Advancements in either p2pool software or something similar would go a long way in starting to alleviate the problems associated with mining centralization. Unfortunately, there hasn't been enough incentive to advance these things. I think instead of removing mining from the reference client, it should have adopted and improved upon the p2pool software.
No, really, once you have a cartel of pools, which is unavoidable with a PoW type income lottery, the network topology doesn't really matter, in *reality* you have a server/client system, where the pools are the collective server of block chain because they
are the principal source of the data. The other nodes in the network are nothing else but proxy servers of this data and ultimately, the clients.
The real P2P nature of the network only made sense if a block could be mined *anywhere* on the network ; if essentially all nodes were also miners. Then the whole network is at the same time client and server, and the P2P style network is justified.
But if you have a specialized set of nodes that *make* the data, and a *large quantity* of nodes that only *use* the data, then you get an automatic adaptation of the network topology to the reality of the data flow: server/client.
Note that *amongst* the mining pools, the P2P topology still makes sense ; this is why they most probably connect in an almost full mesh, because they don't trust one another (subcartels of selfish miners might form).

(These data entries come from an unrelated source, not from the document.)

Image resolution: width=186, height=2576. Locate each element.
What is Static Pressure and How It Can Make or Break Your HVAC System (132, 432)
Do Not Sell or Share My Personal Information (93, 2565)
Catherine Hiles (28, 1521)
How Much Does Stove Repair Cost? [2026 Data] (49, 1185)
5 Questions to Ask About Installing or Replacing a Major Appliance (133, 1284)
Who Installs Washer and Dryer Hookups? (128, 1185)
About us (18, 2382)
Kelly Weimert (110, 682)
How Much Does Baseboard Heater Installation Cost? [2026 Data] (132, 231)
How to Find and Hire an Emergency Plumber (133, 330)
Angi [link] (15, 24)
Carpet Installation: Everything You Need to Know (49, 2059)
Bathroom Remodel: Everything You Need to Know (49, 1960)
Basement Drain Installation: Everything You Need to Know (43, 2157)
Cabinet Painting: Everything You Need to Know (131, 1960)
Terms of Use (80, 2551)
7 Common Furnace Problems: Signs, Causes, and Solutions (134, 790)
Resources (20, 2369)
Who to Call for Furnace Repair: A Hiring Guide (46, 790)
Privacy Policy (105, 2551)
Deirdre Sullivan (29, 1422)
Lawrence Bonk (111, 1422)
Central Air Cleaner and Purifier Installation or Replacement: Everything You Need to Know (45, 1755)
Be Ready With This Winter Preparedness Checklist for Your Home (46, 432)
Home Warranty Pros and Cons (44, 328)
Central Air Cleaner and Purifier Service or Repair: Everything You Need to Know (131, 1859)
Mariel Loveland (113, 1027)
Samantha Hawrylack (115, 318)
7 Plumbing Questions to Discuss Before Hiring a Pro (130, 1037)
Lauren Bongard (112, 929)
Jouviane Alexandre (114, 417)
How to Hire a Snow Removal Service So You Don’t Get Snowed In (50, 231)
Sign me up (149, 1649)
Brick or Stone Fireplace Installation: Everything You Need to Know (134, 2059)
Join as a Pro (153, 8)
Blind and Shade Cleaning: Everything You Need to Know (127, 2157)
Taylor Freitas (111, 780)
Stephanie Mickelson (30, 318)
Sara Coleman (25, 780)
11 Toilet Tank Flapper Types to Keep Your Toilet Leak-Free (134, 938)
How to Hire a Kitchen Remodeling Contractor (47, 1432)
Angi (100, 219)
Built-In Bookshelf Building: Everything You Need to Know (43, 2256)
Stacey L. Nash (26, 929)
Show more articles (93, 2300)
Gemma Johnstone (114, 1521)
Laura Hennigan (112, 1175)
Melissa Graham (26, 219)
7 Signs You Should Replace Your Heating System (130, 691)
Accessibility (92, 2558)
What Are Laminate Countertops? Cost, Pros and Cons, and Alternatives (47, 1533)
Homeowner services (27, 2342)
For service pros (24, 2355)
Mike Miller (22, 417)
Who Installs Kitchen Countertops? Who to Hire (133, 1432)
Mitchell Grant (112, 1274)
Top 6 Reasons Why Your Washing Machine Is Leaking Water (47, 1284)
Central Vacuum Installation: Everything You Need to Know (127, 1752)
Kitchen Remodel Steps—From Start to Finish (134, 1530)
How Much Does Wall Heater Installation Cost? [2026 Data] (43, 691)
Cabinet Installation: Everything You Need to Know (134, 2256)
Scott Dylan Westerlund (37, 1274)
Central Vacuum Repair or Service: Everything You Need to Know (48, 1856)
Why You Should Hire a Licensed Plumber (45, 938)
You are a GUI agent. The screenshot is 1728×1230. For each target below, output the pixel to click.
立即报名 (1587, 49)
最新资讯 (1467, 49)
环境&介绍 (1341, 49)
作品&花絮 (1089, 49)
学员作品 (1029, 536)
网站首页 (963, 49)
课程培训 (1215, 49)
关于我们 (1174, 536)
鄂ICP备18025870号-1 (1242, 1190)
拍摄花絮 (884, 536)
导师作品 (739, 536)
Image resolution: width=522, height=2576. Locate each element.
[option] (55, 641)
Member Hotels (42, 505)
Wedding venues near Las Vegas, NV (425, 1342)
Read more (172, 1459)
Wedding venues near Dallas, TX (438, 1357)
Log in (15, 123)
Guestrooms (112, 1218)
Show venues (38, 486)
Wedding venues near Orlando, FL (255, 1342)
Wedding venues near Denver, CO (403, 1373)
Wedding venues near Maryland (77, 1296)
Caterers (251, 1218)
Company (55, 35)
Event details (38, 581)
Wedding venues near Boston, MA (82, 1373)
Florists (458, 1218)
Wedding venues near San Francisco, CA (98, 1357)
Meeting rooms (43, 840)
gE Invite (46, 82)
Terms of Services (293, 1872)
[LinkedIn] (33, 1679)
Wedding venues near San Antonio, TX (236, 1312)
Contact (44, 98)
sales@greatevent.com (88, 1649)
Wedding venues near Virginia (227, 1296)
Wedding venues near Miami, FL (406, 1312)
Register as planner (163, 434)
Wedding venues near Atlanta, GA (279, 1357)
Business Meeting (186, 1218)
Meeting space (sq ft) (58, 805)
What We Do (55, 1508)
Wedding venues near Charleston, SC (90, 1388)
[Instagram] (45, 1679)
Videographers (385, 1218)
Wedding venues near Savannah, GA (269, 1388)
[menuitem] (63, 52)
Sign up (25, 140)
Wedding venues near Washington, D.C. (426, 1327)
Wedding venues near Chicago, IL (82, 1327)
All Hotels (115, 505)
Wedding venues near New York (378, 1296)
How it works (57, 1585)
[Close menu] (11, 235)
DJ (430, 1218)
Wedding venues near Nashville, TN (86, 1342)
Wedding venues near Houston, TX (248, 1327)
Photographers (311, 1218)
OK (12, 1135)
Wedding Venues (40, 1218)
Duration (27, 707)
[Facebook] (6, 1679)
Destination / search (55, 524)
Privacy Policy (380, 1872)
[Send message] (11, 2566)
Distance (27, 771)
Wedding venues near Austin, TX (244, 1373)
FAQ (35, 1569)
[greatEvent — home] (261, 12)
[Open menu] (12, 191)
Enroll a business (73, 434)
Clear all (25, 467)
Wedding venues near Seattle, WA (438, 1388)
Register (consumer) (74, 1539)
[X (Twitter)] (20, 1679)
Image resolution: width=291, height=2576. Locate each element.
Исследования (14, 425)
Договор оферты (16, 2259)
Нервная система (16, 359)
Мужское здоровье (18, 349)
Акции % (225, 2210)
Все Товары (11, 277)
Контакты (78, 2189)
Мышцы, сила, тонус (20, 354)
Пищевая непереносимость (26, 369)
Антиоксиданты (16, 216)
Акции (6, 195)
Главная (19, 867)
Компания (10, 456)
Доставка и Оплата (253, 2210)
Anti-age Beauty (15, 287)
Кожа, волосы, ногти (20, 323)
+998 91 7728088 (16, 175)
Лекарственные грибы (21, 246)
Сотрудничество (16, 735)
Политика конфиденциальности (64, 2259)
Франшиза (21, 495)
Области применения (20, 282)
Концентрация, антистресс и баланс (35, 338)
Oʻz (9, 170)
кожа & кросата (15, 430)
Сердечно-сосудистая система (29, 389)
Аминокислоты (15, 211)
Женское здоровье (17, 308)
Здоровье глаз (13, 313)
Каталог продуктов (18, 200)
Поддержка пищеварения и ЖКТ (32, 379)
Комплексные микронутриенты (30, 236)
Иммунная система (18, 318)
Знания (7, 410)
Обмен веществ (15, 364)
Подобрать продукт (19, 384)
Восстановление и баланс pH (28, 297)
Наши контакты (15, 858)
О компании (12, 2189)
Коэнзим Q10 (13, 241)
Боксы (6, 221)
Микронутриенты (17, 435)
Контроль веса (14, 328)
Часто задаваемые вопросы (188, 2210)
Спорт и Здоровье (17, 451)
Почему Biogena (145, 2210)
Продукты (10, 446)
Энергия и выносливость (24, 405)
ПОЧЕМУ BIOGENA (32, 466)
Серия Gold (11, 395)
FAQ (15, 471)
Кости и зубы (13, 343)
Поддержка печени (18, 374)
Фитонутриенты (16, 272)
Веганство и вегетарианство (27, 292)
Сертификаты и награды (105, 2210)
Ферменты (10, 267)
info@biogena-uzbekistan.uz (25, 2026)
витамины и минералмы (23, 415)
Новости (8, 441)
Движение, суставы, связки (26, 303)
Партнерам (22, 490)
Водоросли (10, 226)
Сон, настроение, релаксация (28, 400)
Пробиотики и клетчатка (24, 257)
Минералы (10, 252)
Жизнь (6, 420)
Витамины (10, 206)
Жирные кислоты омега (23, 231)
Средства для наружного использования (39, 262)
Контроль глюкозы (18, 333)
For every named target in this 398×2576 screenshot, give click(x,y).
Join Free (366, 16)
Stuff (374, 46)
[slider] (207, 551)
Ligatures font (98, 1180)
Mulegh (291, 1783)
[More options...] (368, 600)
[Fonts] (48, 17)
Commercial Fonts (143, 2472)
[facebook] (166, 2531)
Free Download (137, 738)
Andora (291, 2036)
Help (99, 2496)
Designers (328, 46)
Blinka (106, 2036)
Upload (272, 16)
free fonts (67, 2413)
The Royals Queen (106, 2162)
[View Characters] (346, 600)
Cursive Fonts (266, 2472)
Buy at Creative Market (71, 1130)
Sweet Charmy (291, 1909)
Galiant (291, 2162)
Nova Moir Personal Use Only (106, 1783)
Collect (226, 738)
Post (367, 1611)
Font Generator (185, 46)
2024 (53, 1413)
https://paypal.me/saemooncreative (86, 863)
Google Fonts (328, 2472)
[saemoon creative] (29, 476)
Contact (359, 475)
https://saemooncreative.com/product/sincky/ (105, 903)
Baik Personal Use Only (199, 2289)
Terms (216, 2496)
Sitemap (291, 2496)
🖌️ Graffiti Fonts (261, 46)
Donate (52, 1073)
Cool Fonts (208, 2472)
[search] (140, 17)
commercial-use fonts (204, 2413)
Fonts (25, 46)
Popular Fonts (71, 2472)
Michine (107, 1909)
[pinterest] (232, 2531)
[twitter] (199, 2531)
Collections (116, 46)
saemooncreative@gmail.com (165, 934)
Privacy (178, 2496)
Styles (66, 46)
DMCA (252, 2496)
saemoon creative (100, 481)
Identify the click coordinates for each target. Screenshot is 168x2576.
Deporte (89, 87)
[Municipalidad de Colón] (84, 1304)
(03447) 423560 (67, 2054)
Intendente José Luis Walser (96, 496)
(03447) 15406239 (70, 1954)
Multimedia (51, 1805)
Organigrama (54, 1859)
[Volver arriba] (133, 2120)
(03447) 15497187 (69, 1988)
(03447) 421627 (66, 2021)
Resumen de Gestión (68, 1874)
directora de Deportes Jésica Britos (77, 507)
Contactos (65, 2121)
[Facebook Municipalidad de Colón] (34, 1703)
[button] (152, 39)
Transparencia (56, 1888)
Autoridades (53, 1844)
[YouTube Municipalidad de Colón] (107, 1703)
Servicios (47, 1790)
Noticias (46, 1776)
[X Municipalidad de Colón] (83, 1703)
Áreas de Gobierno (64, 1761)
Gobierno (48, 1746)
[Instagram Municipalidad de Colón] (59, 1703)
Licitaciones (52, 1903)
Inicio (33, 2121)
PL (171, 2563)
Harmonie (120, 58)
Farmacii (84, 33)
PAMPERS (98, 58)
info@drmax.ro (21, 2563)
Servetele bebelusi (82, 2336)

But FROM the mining pools to the non-mining nodes, the relationship is not P2P, but is client/server, and hence the optimal network topology adapts to that given.
Partly agreed: only blocksize won't stop this. However lifting the cap right now will accelerate the problem.
There is more work to be done to make this system useful in anyway whatsoever in the endgame.
Seems you think it's helpless, but I disagree. What I don't see is why do you care, because your theory implies that nothing will save Bitcoin from becoming a pointless Rube-Goldberg Paypal that ultimately won't be able to compete at anything.